[[ INPUT, beginning ]]

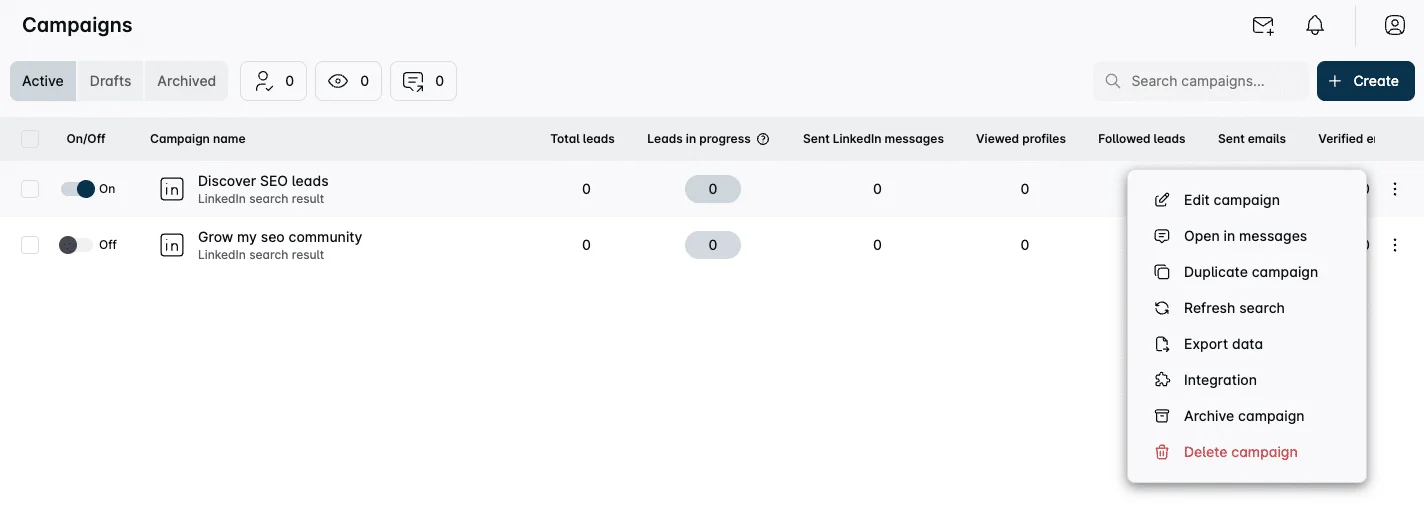Focus the Search campaigns field
Screen dimensions: 1424x513
1200,81
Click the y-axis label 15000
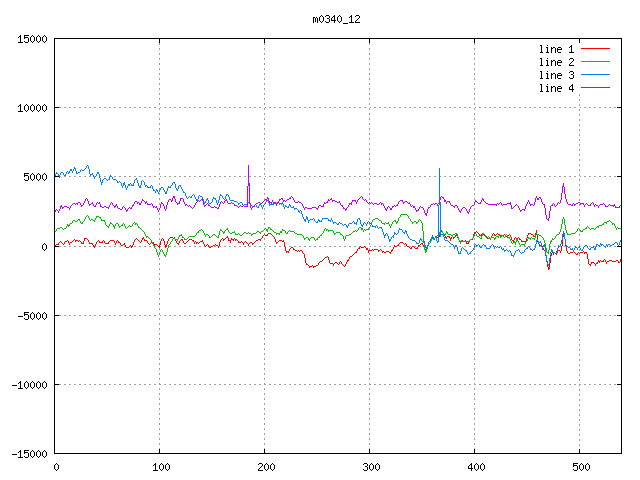Screen dimensions: 640x480 pos(31,39)
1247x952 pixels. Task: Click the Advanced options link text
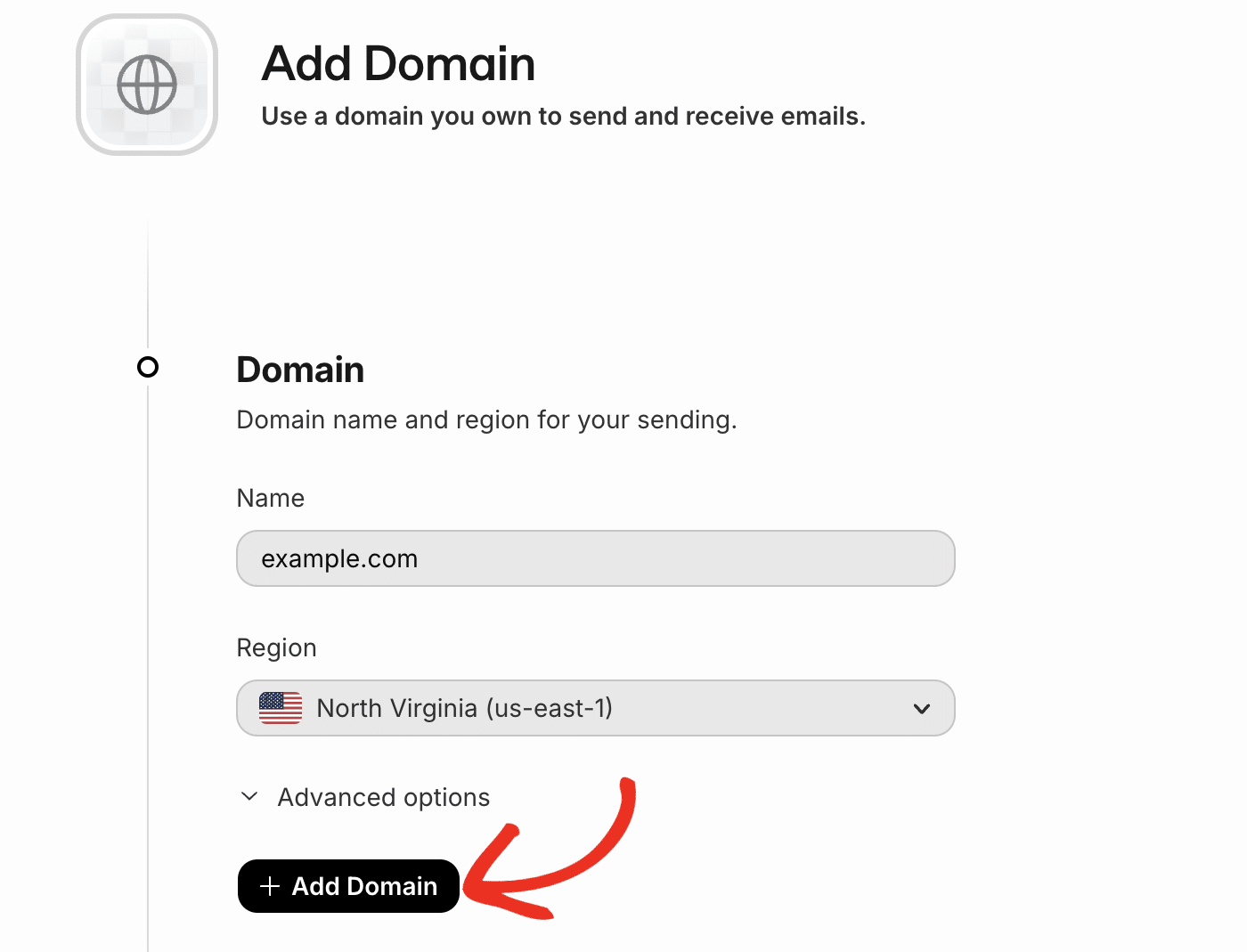click(383, 797)
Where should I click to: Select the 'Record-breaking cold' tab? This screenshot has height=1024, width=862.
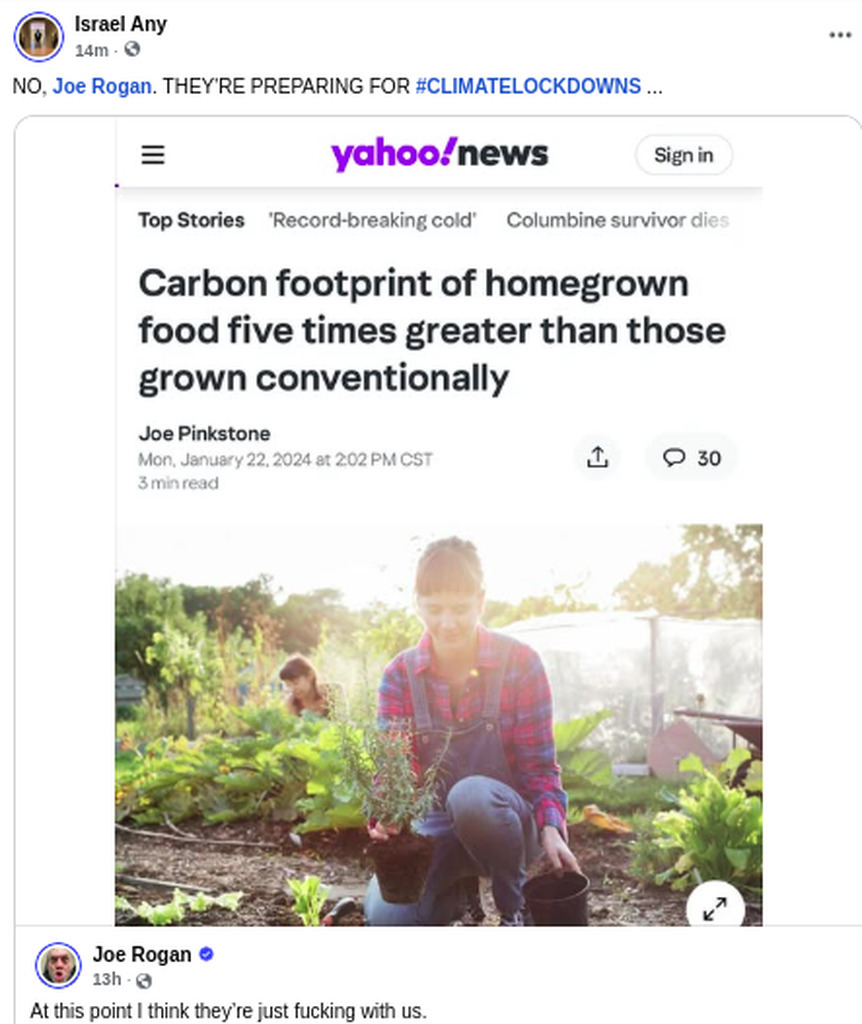[372, 220]
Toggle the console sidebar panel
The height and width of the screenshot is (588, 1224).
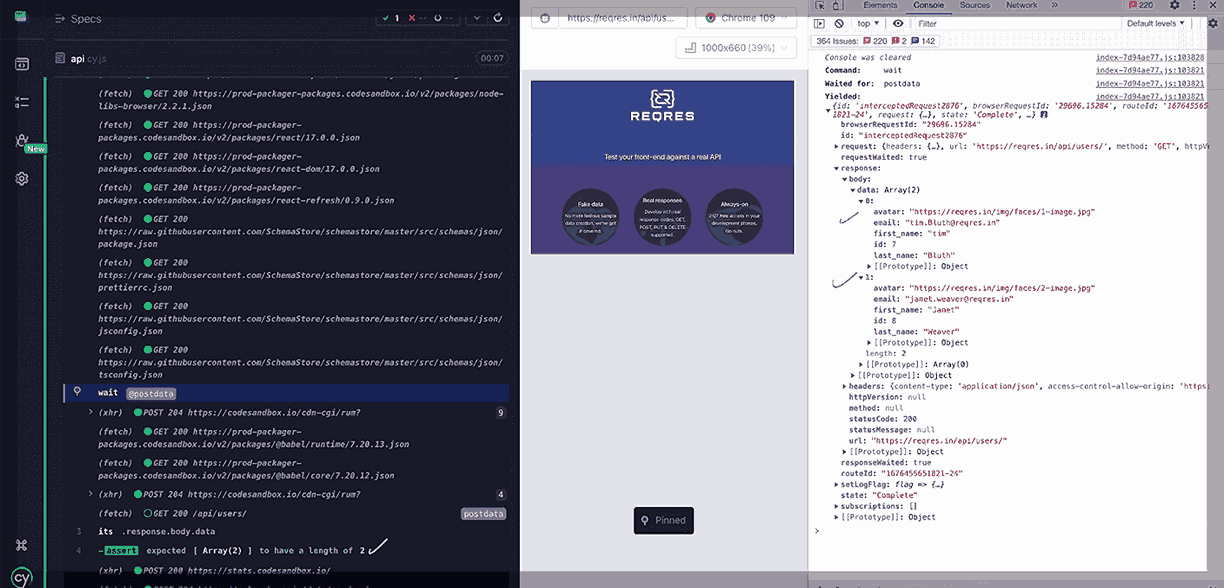pos(820,22)
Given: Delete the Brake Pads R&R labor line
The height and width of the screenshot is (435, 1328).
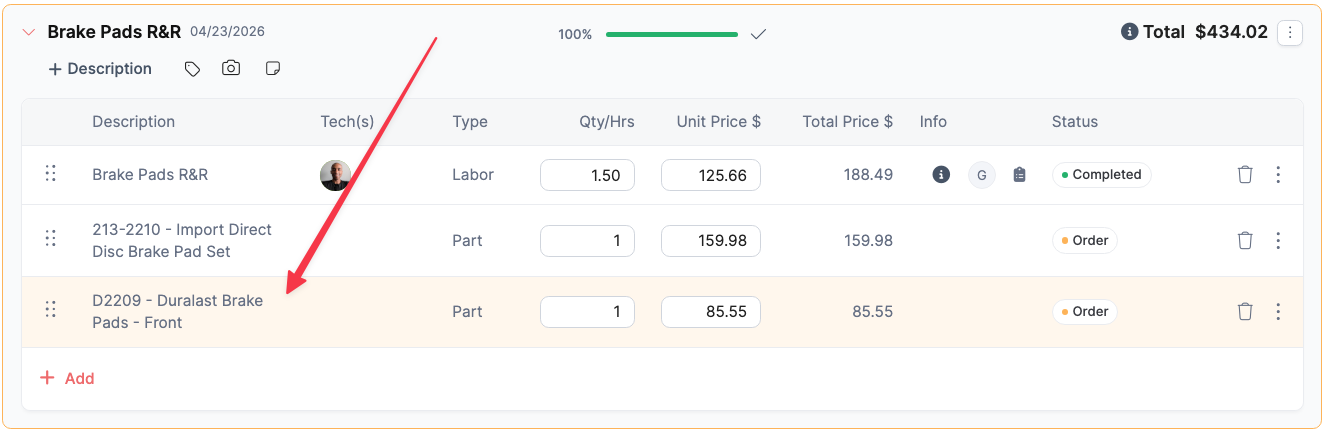Looking at the screenshot, I should coord(1245,175).
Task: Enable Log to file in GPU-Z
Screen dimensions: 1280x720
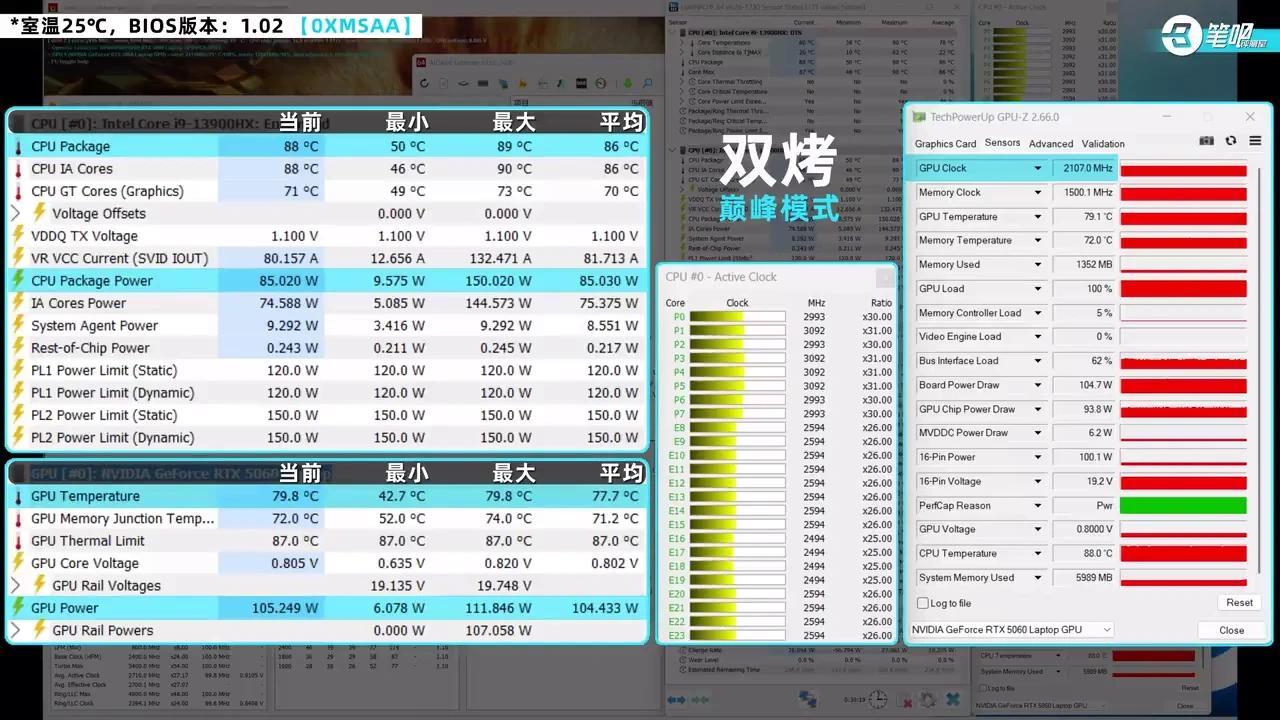Action: (x=922, y=603)
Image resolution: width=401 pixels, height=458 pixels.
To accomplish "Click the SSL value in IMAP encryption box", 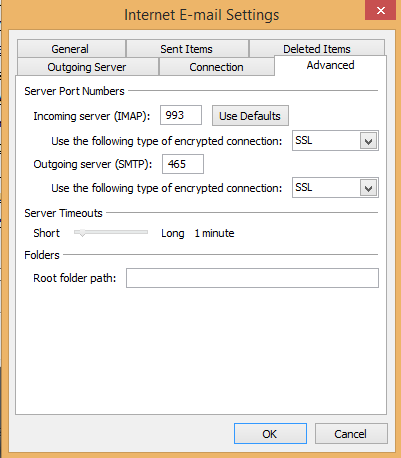I will pos(304,140).
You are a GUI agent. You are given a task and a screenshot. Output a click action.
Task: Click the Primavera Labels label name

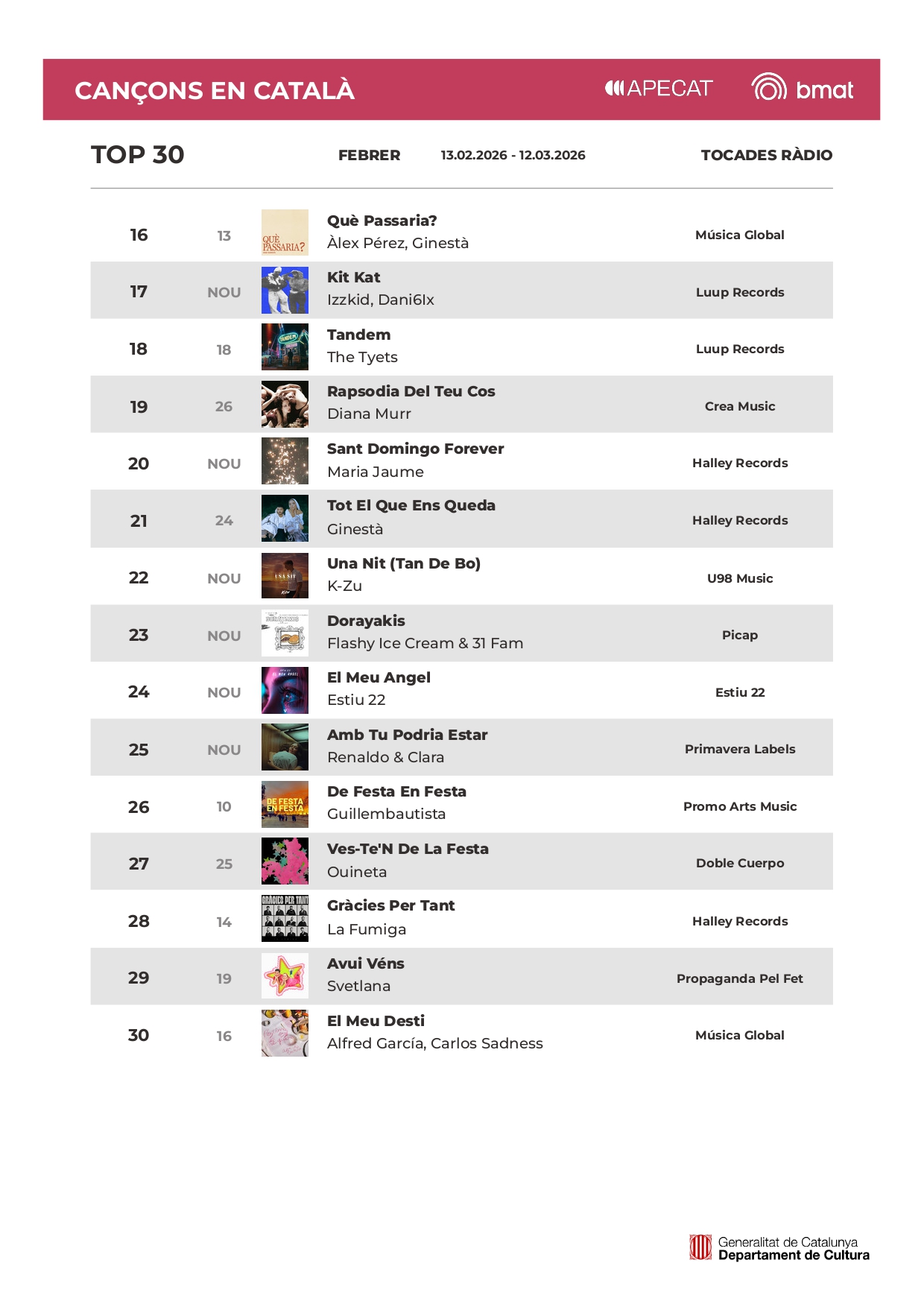tap(739, 749)
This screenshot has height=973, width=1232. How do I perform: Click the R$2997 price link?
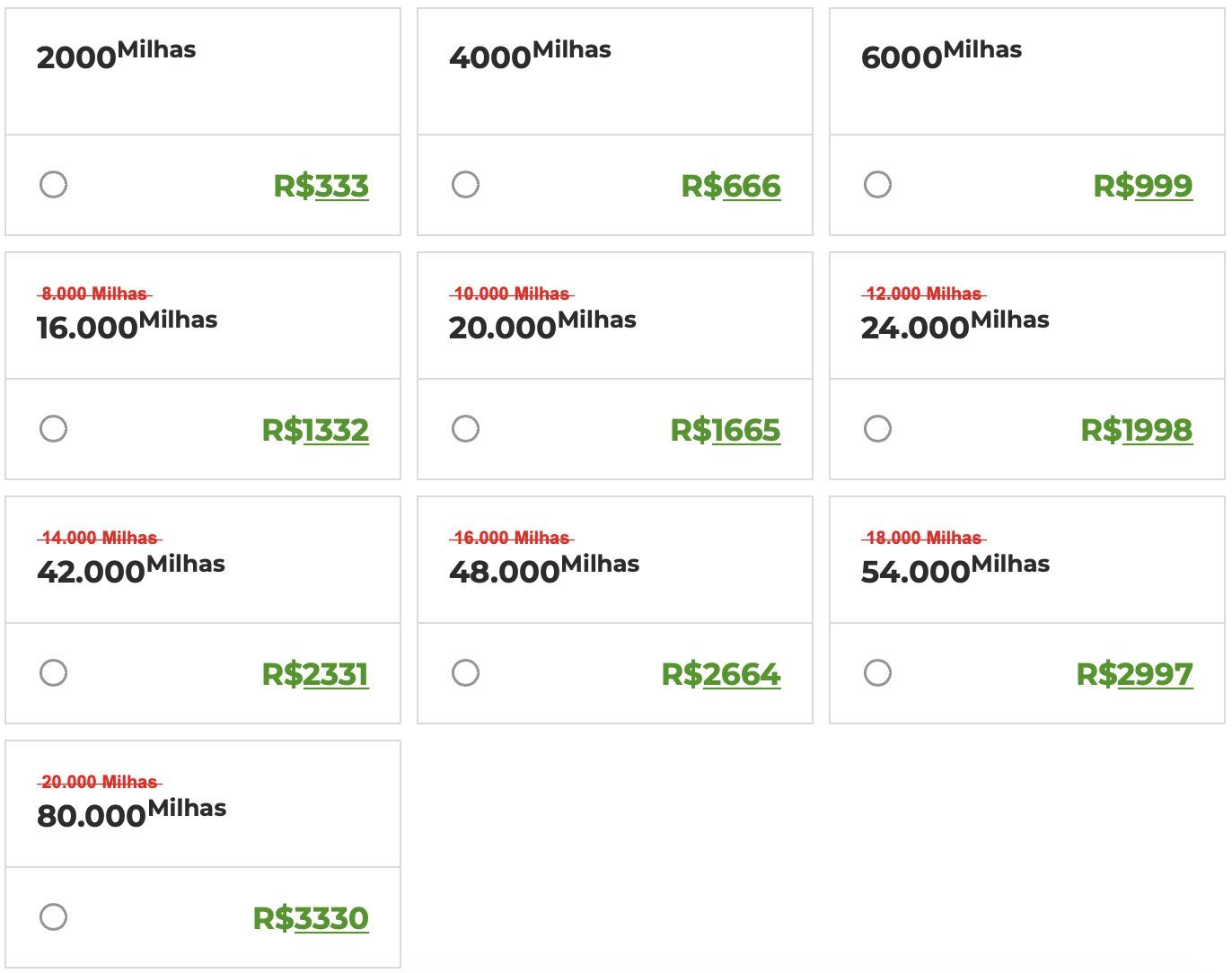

[[ INPUT, end ]]

■ **ACTIVITY**
Print an exact copy of the lines above, from the one containing "Where should I" through the one containing "Image resolution: width=401", and leave out the pictures.

■ **EXPECTED ANSWER**
Where should I click to: Select the 'Record-breaking cold' tab? This screenshot has height=1024, width=862.
[372, 220]
Toggle the console sidebar panel
The height and width of the screenshot is (588, 1224).
pos(820,22)
Given: Delete the Brake Pads R&R labor line
The height and width of the screenshot is (435, 1328).
Looking at the screenshot, I should coord(1245,175).
Task: Enable Log to file in GPU-Z
Screen dimensions: 1280x720
Action: (x=922, y=603)
Image resolution: width=401 pixels, height=458 pixels.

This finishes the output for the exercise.